For course-specific English Language requirements, click the Entry requirements tab above.

To find out what qualifications are applicable in your country, please visit the international pages.


Type of Programme IELTS Pearson
International Foundation Programme 4.5 50-57 (Min. 51 in each component for UKVI Purposes)
Undergraduate degrees 6.0 50-57 (Min. 51 in each component for UKVI Purposes)
MPharm 7.0 Not accepted

English language support to improve IELTS

If your English language level does not meet the required entry requirements for your course you may still be offered a place on the condition that you successfully complete an English for Undergraduate Study course at LJMU’s International Study Centre.

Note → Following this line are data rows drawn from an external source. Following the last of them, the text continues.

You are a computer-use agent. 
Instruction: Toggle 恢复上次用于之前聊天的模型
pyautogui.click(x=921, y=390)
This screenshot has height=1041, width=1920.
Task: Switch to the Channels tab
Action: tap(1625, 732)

Please contact the International Study Centre and talk to one of our multi-lingual Student Enrolment Advisers or email: international@ljmu.ac.uk for more details.

Tuition fee deposits

International students are liable to pay a minimum deposit of 50% of their tuition fees before their CAS can be issued. The outstanding balance must be paid in full within 4 months of the given enrolment date.

Living Costs

When you apply for your visa or entry clearance, you will need to provide evidence of having enough money to support yourself for the duration of your programme and to pay for all of your living expenses. The good news is that the cost of living in Liverpool is one of the lowest in England, which means your money will go even further, allowing you to enjoy your student experience to the full.

In addition to academic fees, you must budget for living costs such as accommodation, food, clothing, books, local travel and entertainment. UK Visas and Immigration (UKVI) states that students studying outside London must have £1,015 per month for a maximum of nine months to cover their living costs.

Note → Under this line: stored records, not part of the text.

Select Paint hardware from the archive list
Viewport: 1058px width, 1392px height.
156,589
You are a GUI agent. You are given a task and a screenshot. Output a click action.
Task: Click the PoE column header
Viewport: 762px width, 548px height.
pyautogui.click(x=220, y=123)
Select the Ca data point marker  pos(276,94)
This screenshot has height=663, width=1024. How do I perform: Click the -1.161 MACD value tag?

We estimate that a single student living in LJMU-approved accommodation is likely to need an average of £5,000 to cover just their rent for a full academic year.

Academic Technology Approval Scheme Certificate (ATAS)

If you have applied to study an Enhanced Undergraduate Degree (such as an MEng) course at LJMU, you should check if you require an Academic Technology Approval Scheme or ATAS certificate.

You can find out more on the British Foreign and Commonwealth Office (FCO) website: www.fco.gov.uk/en/about-us/what-we-do/services-we-deliver/atas/who-atas/

Alternatively, contact LJMU’s International Admissions Team for guidance. It is important to note that, if required, an ATAS certificate must be obtained before your Confirmation of Acceptance of Studies can be released to you.

Confirmation of Acceptance for Studies (CAS)

Before you can apply for permission to enter or remain in the UK under Tier 4 you will require a valid Confirmation of Acceptance for Studies or CAS. LJMU will only assign a CAS once you have satisfied the conditions of any offer made to you and you satisfy the University’s obligations as a Tier 4 Highly Trusted Sponsor. For more details, visit the international students section.

Your visa application

As soon as you have received an offer of a place at LJMU you should contact the Entry Clearance Office at the British Embassy, British High Commission or Consular Office in your own country to check whether you need a visa for entry into Britain. You are advised to do this as soon as you can as the visa application process can take a long time.

Please Note: To obtain an Entry Visa you should go to the British Embassy or High Commission in your own country, and present the following documents:

  • Passport
  • A valid LJMU Confirmation of Acceptance for Studies (CAS)
  • Evidence of financial support for the programme
  • Two recent photographs of yourself (passport-size)
  • All relevant educational diplomas and certificates (as stated in your CAS)
  • A declaration of your intent to return home on completion of your course of study

The University may make changes to a programme of study or module where such changes are deemed to be beneficial to students, are minor in nature and unlikely to impact negatively upon students or become necessary due to circumstances beyond the control of the University.